### REQUIRED WORK
Only lines with the word "settings" belong in the answer; copy them from the records below.

*** ENTRIES SHOWN ***

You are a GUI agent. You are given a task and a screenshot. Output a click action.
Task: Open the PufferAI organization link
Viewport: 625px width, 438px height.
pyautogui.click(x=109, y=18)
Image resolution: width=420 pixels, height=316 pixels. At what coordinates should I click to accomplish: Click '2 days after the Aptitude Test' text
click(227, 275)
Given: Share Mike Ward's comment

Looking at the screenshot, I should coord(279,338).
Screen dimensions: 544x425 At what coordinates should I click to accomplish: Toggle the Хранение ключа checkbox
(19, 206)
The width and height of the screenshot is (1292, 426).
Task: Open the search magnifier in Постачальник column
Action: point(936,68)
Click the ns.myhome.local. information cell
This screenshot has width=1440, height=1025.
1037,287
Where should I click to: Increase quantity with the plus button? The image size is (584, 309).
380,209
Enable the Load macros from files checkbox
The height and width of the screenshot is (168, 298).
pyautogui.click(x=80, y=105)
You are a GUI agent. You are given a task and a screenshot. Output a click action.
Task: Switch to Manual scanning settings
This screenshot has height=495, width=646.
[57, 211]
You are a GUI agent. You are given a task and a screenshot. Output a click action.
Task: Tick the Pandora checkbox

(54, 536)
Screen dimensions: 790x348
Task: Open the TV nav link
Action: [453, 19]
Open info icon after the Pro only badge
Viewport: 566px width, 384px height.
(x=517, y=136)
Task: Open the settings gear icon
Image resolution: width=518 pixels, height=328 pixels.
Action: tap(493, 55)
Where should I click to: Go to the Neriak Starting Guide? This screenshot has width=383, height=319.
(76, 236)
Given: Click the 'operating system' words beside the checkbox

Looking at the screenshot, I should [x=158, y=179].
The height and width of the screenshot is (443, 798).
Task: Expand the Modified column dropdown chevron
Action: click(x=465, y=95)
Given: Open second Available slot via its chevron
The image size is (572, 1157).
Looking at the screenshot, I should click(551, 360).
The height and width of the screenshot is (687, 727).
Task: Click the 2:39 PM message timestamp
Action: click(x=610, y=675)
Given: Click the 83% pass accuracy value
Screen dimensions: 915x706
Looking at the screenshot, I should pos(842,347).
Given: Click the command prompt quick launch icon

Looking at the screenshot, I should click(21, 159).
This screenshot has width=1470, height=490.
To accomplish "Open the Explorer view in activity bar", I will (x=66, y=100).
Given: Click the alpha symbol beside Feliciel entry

***

### RESPONSE FOR THIS EXERCISE
Task: Switch to Manual scanning settings
Task: Open the settings gear icon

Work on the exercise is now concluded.